Stored data
★ ★ ★

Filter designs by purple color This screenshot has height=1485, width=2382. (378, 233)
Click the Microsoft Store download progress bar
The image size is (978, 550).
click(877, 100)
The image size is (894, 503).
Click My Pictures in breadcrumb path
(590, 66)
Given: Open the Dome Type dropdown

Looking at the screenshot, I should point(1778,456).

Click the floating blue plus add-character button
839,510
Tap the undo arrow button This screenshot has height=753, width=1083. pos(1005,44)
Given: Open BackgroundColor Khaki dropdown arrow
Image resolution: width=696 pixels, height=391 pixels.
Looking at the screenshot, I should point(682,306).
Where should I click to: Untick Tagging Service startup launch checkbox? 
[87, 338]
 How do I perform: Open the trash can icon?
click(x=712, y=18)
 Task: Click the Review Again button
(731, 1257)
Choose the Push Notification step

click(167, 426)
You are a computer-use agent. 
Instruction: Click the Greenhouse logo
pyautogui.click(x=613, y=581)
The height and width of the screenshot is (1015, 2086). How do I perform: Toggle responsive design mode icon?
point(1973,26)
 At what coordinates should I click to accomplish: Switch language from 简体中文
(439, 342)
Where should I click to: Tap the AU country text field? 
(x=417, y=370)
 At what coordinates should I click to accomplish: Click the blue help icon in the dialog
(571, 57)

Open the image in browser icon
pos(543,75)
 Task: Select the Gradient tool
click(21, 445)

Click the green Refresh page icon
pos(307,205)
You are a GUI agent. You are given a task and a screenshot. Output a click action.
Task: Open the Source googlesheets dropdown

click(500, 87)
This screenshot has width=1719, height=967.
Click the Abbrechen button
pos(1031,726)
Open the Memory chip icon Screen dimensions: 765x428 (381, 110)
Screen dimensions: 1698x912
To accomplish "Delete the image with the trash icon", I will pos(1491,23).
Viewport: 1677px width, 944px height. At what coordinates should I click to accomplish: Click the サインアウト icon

★ ★ ★

Problem requirements
Your response should contain each line of the listing in which the word "agent" occurs.

Answer for the task
You are a computer-use agent. 
You are a GUI agent. You are given a task and a screenshot. Output a click action.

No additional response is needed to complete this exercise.